La confusione tra "work" e "job", che vengono tradotti dal ministero con "lavoro" e "posto di lavoro", è programmatica. Per "work", "lavoro", qui si intende "posto fisso", cioè contratto a tempo indeterminato. Per "job" s'intende "flessibilità". In realtà, "work" in inglese ha un significato molto generico e definisce un'attività astratta, non legata ad un'attività specifica, bensì ad un'esperienza. Il significato che il ministro ritiene essere quello di "work", è in realtà posseduto da "labor": un'attività ciclica che segue la logica dei mezzi e dei fini, e si rivolge ad un oggetto che le persone impiegate in una simile attività possono trasformare, dall'inizio alla fine. Infine, "job" indica un lavoro specifico determinato, per esempio, dipingere una stanza, cambiare una lampadina, oppure lavorare in un McDonald's (si parla infatti di McJobs). 


Gli inglesi che hanno letto l'intervista incriminata dovrebbero avere inteso che in Italia non si ha diritto a sviluppare un'esperienza qualsiasi che implica sforzo, dedizione o competenza. E che, se lo si vuole, bisogna guadagnarsi la vita con sacrificio. Nella rettifica, qualora i lettori del WSJ l'avessero letta, si apprende che per guadagnarsi un Mcjob, cioè un sottoprodotto di un lavoro qualificato, flessibile o meno, gli italiani non hanno nemmeno la speranza di averlo di diritto (almeno quello), bensì di sputare sangue nella competizione quotidiana.

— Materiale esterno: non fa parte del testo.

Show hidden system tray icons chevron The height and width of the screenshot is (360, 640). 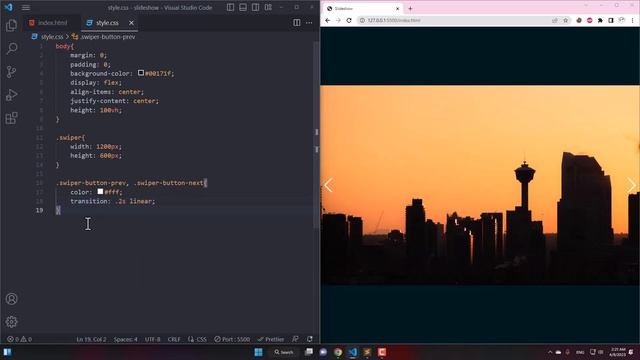coord(550,352)
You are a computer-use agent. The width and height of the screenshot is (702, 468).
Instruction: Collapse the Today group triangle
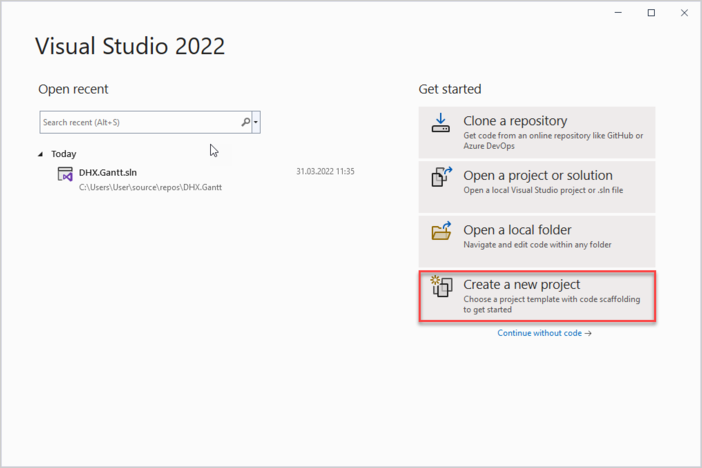41,154
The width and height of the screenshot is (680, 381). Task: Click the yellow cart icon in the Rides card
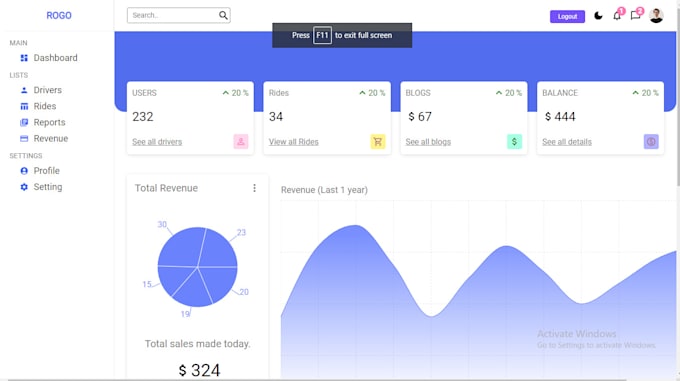378,142
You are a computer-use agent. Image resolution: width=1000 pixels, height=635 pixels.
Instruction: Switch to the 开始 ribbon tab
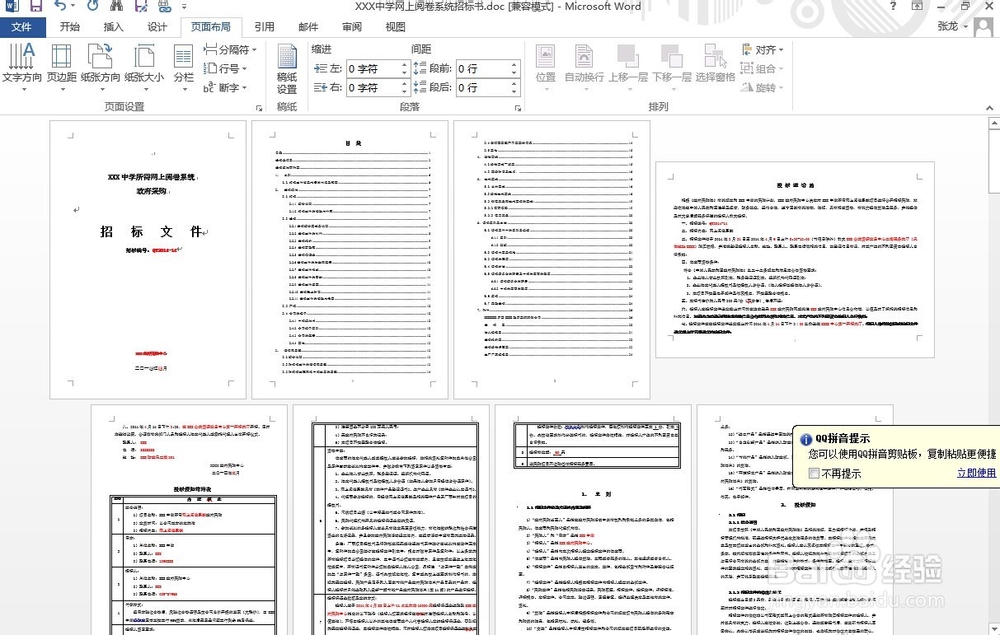coord(69,27)
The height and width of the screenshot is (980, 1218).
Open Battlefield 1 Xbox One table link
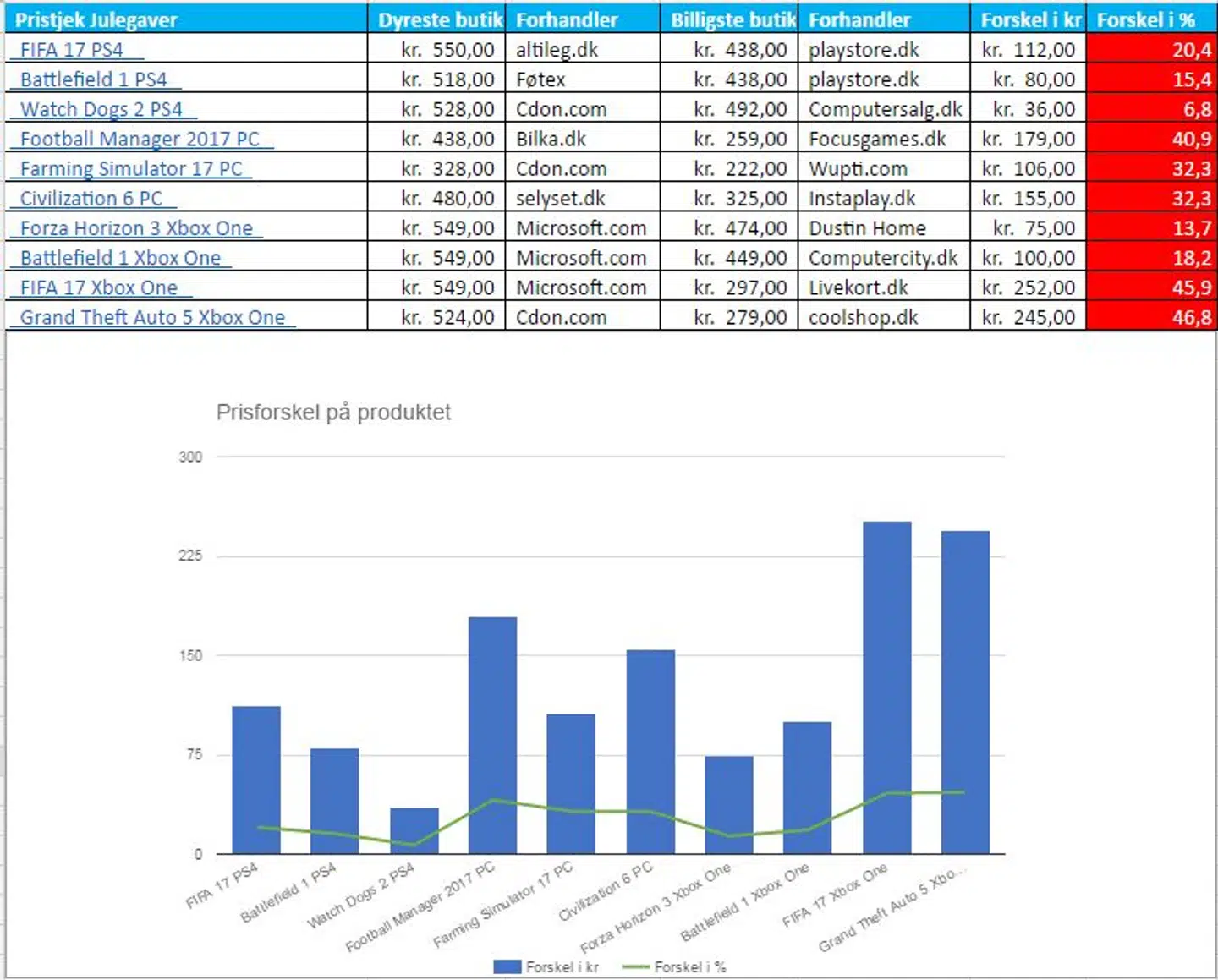(x=120, y=258)
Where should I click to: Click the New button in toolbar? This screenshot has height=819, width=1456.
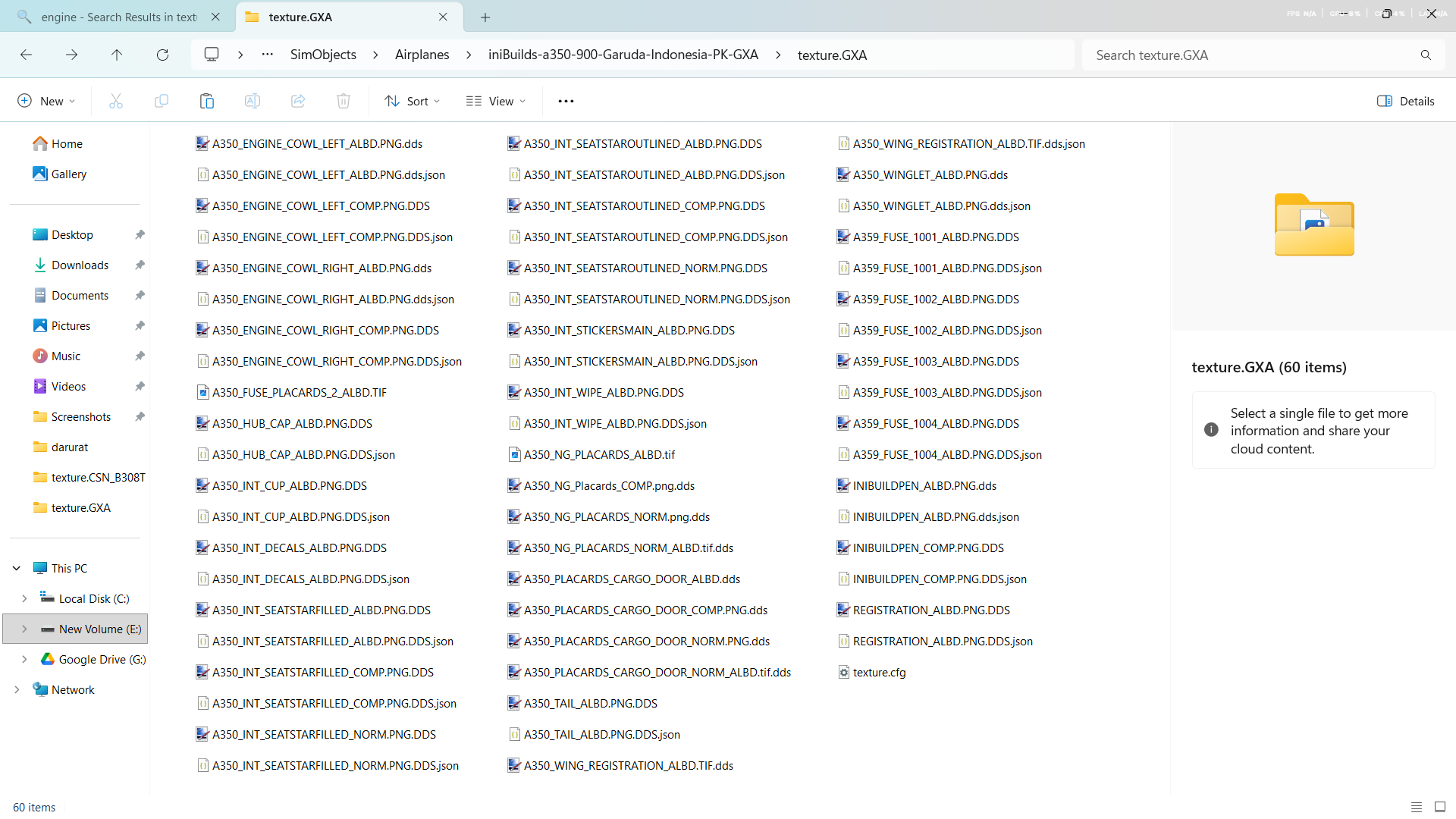point(46,101)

In un governo che dovrebbe essere immancabilmente anglofono si scopre così l'essenza della gaffe linguistica. L'incomprensione del significato di due parole fondamentali, almeno per chi guida un ministero del welfare, rivela imprevedibilmente la vera natura del lavoro, oggi, in Italia.

Amabili resti del lavoro
Un irrefrenabile coazione a dire la cosa più scorretta possibile, rispetto alla sensibilità di un paese ferito dall'uso sfrenato della cooptazione familistica, dalla disoccupazione e dall'inoccupazione. Eppure ribadita dalla moltiplicazione esorbitante di "gaffe" che affermano, con amabile violenza o salottiera normalità maldicente, la realtà che milioni di italiani - giovani e anziani - vivono da un quindicennio: per loro il relitto, scarto o sottoprodotto di un lavoro ("job") è il mondo migliore in cui vivere in futuro.